The giant social network has started to be designed in such a way to attract more ads and more polished content. It seems that now, Facebook is ready to target the smartphone territory. People who use Facebook are watching more than four billion times a day videos on the social network platform.
With this high number, there is no wonder that the company decided to make some serious money from the vast audience. The social network declared that is would begin sharing ad revenue with video creators. This move is aiming to attract more ads and polished content.
“We’re running a new suggested videos test, which helps people discover more videos similar to the ones they enjoy. Within suggested videos, we are running a monetisation test where we will show feed-style video ads and share revenue with a group of media companies and video creators,” a Facebook spokesperson said.
If this move will go well for Facebook, the effort will be transformed into a serious threat to Google’s YouTube online video. Until now, the giant social network has entered video ads into uses’ news feed, but now they introduced a new feature, named Suggested Videos and it will include ads between professionally produced content from huge media companies, just like TV advertisements. Facebook’s revenue-sharing model is more like Youtube’s meaning that the company will keep approximately 45% of the revenue.
To be mentioned that video producers on Facebook will be forced to split their share more ways, meaning that they will get a smaller cut. From this point of view, YouTube is more convenient for video producers.
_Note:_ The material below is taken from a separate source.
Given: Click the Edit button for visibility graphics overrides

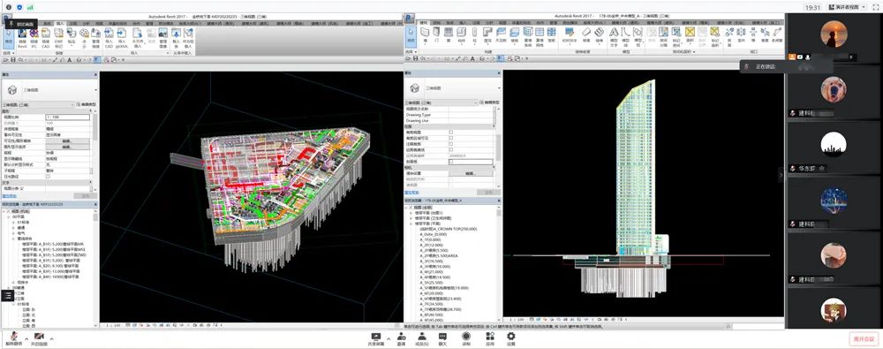Looking at the screenshot, I should click(x=67, y=141).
This initiative is aimed only for smartphones, which represent a source of almost 75% of videos views on Facebook.
YouTube has approximately the same numbers of videos, but only 50% of its video views come from phones. “There are use cases when someone wants to go into a video consumption experience,” declared Dan Rose, Facebook’s vice president of partnerships. “Scrolling through your news feed is not the most efficient way of doing that,” he also added.
“Facebook could now be very serious competition for YouTube,” declared Jan Rezab, chief executive and co-found of Socialbakers. “If I were Google, I would watch out,” he concluded.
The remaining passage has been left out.